Par une ironie dont l’histoire a le secret, la rue Choudieu, qui porte le nom d’un célèbre révolutionnaire angevin (4), passe justement sur ce site, entre les actuelles rue du Port de l’Ancre et boulevard Ayrault.
Les comblements entre les quais et la Maine (plan d'Angers de 1845). On distingue la ligne des « dépôts de gravats » qui ont asséché le Port-Boisnet.
Notes :
- Le Nouveau plan de la ville d’Angers, par L. Simon, G. Dheulland et N. Baillieul le jeune (1736) ; le Plan historique de la ville d’Angers assujetti à ses accroissements, embellissements et projets, rédigé et gravé par Moithey en 1792 ; et le Plan historique de la ville d’Angers, revu et corrigé par Rudemare en 1813 (identique à celui de 1792 pour la zone qui nous intéresse ici).

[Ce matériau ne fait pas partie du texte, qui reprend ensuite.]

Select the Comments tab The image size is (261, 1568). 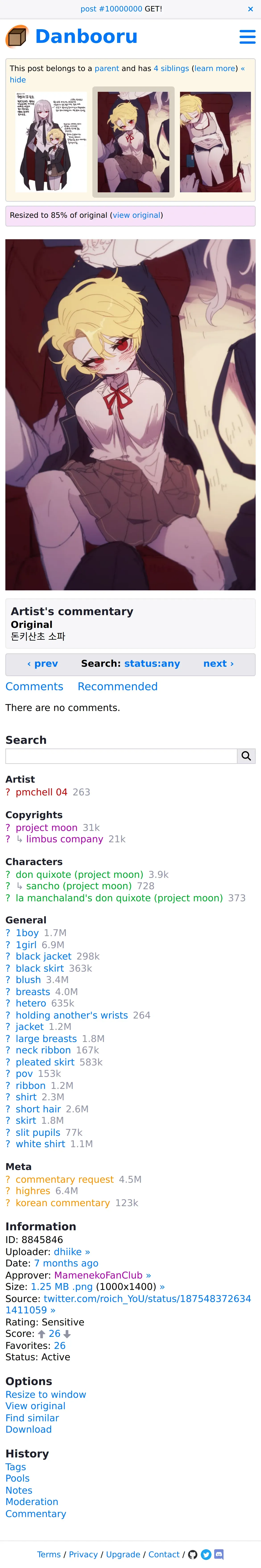(x=34, y=686)
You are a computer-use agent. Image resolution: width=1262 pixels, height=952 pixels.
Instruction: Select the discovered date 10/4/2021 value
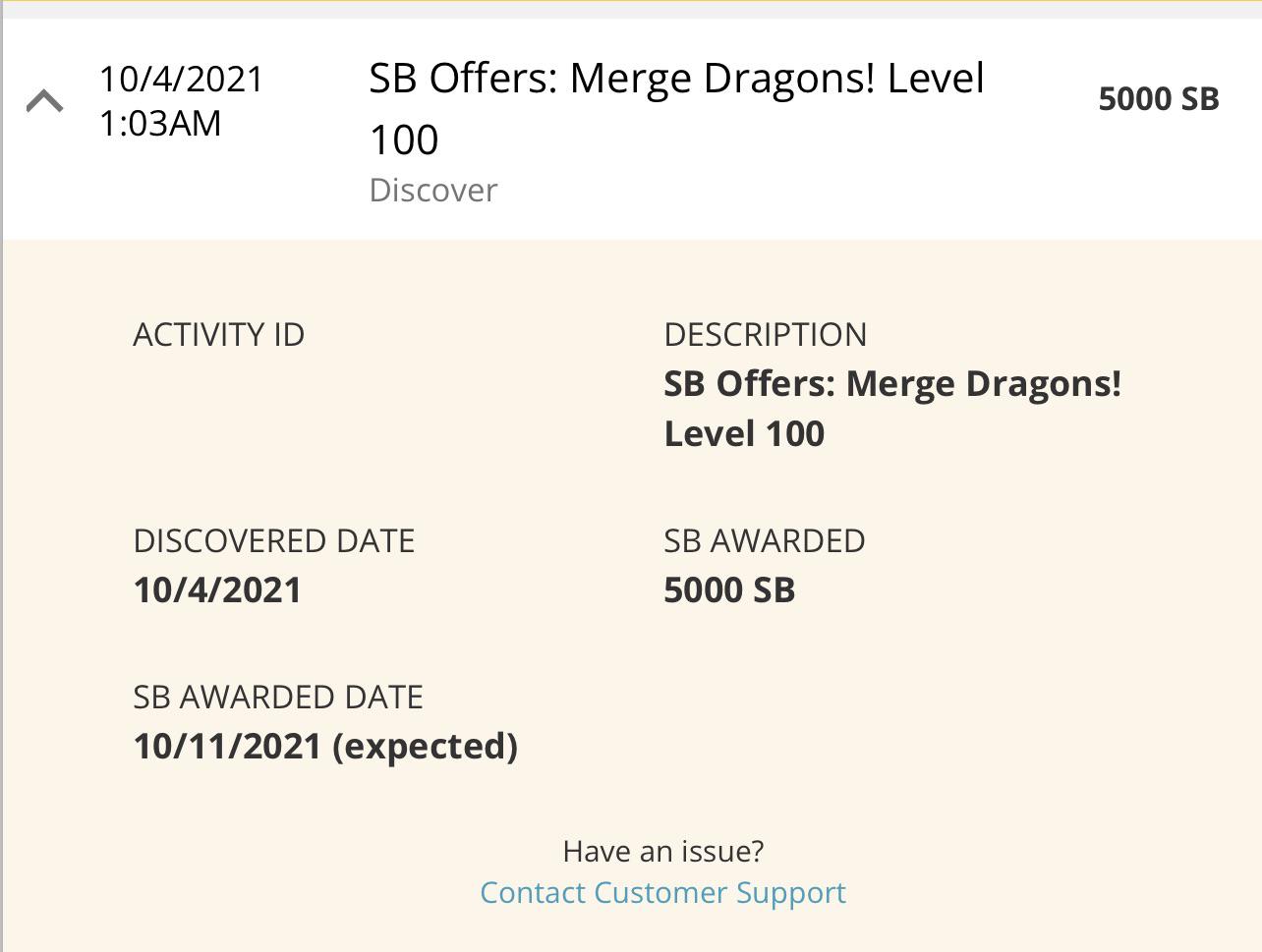click(219, 589)
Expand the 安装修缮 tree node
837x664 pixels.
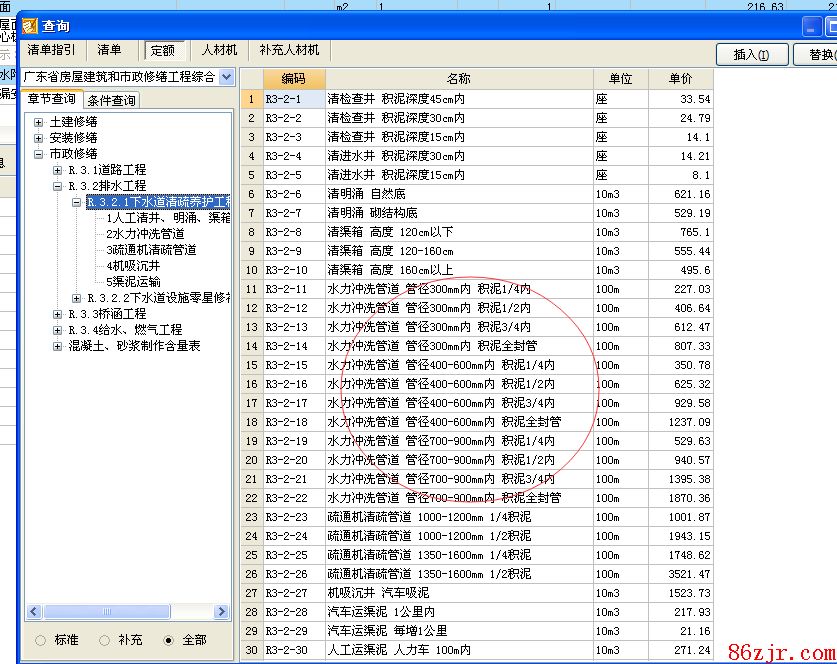39,138
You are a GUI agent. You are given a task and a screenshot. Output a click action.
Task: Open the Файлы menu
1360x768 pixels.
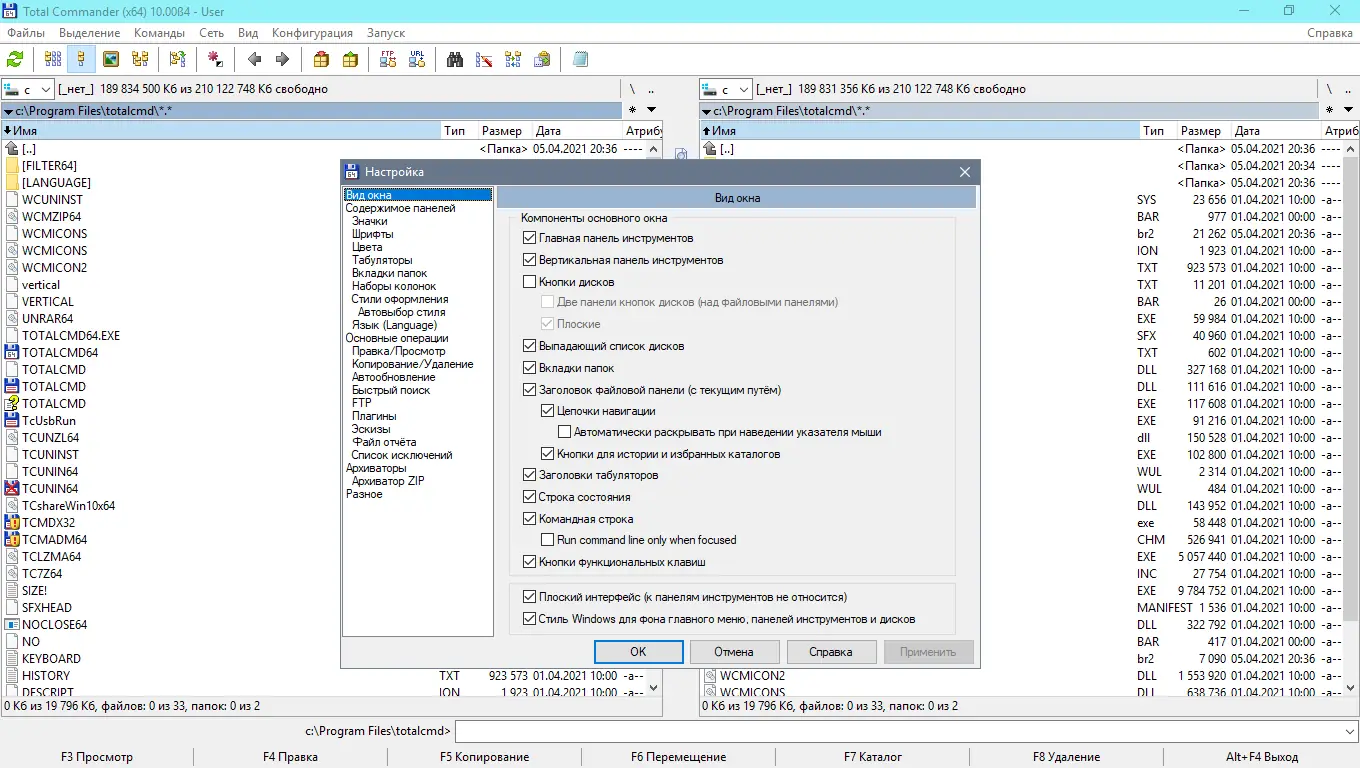click(x=26, y=32)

Leur comparaison donne une bonne idée de l’aménagement des quais entre la rue Boisnet et la Maine.
- Cette rue du Port de l’Ancre se prolonge, depuis les comblements des prés, jusqu’au quai Gambetta au bord de la Maine.

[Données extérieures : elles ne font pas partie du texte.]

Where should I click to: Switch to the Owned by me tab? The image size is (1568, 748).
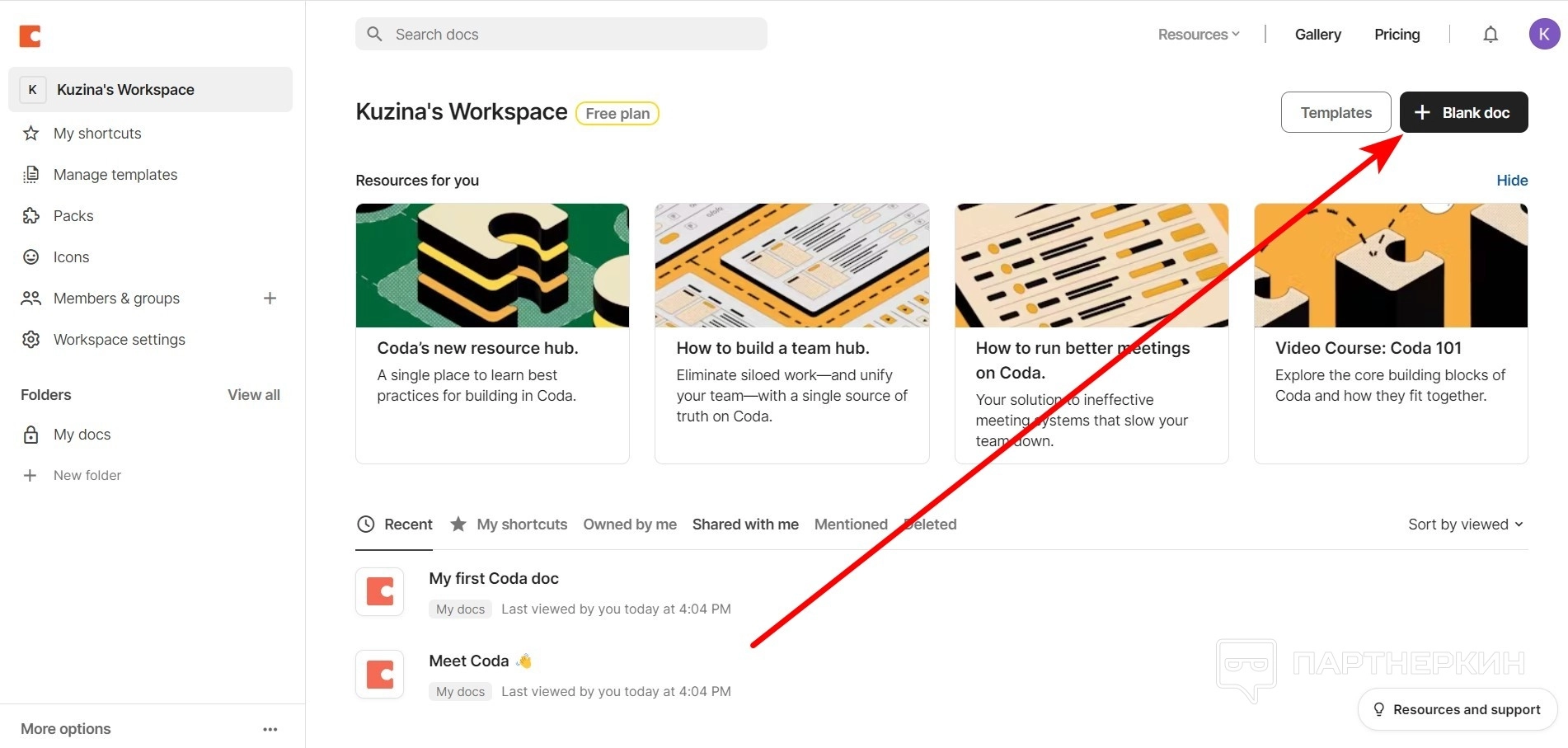(630, 525)
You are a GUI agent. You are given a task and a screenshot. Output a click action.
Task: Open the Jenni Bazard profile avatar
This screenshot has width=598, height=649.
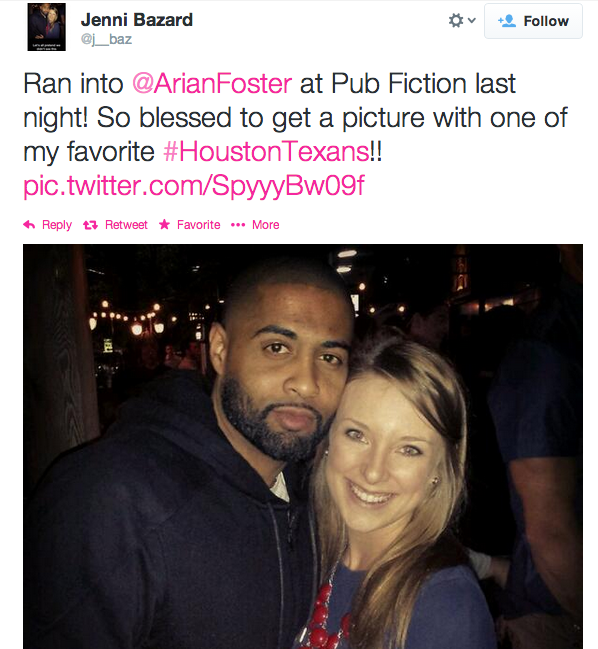pos(47,27)
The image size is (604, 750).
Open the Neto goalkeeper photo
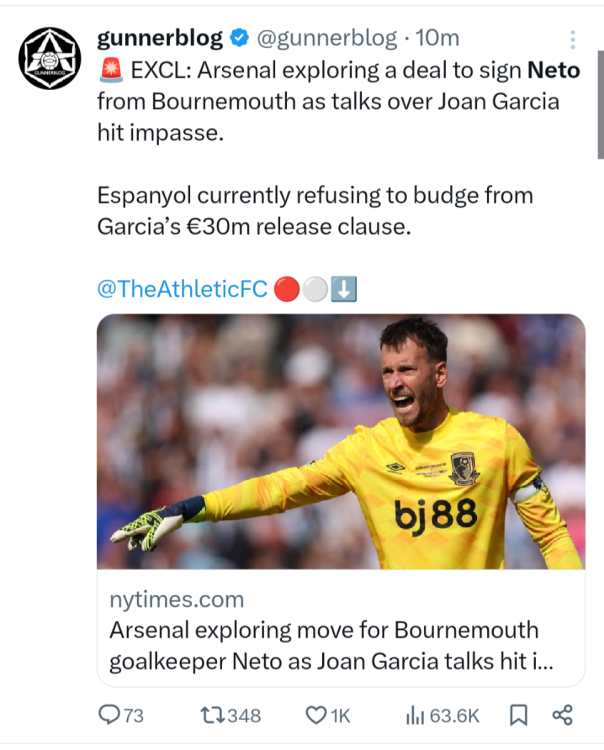point(341,441)
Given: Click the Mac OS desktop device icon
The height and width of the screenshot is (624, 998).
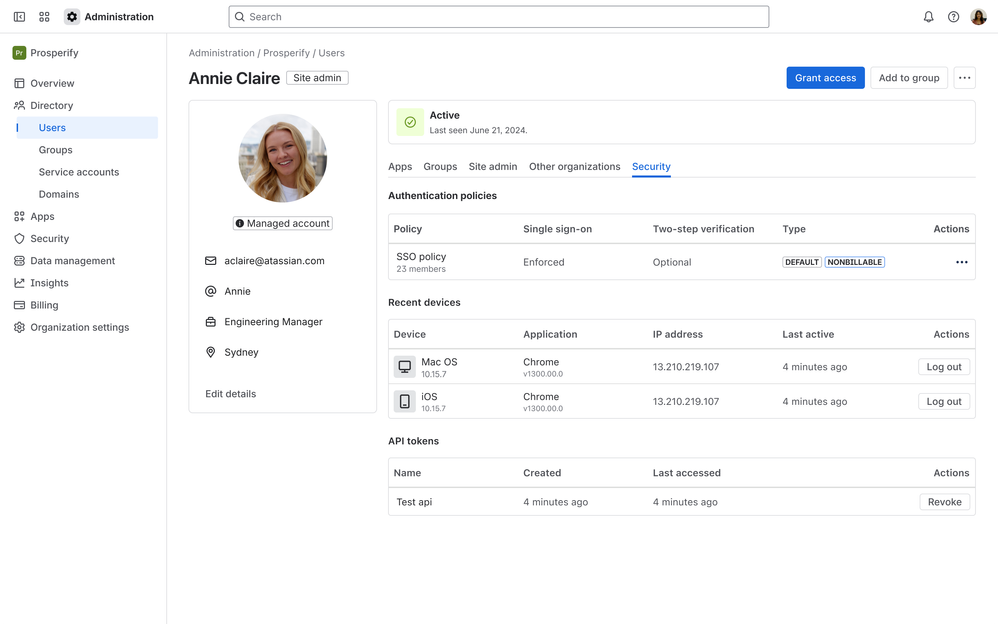Looking at the screenshot, I should (x=404, y=367).
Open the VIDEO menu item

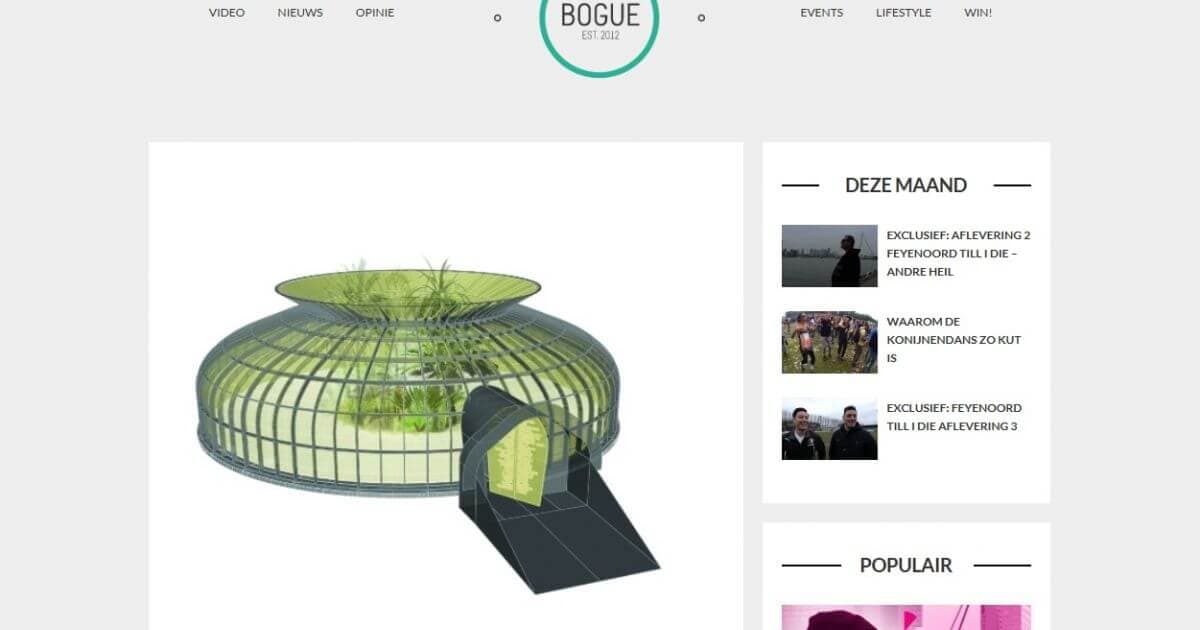pyautogui.click(x=227, y=13)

- Aimé de Soland, Bulletin historique et monumental de l’Anjou, 1857, p. 149.
- René-Pierre Choudieu (1761-1838), l’un des tout premiers animateurs de la Révolution à Angers, fut de ceux qui s’emparèrent du château le 22 juillet 1789 et qui participèrent à la Fédération bretonne-angevine de Pontivy en janvier 1790. En 1793, après avoir voté la mort du roi, il fut envoyé dans l’Ouest dès le début de l’insurrection vendéenne et mena sa mission tout au long de cette année de guerre. Rentré à Paris en 1794, il reprit sa place dans les rangs de la Convention (après un intermède auprès de l’armée du Nord). Il s’éleva contre la réaction thermidorienne, ce qui lui valut quelques déboires, et même la prison. Il en fut de même sous le Directoire, lorsqu’il fut suspecté d’être lié au complot de Babeuf ; et sous le Consulat, cette fois pour l’attentat de la rue Saint-Nicaise. Il se réfugia plusieurs années en Hollande, et ne rentra qu’aux Cent Jours. Intégré dans la police à Dunkerque, il mit tant de zèle à tenir la ville, qu’on l’arrêta à nouveau à la chute du régime. Proscrit comme régicide en 1816, il s’exila à Bruxelles où il vécut dans le dénuement. La révolution de 1830 lui permit de revenir à Paris. Il consacra là les dernières années de sa vie à écrire ses mémoires et à préparer une histoire des Guerres de Vendée qui ne verra jamais le jour.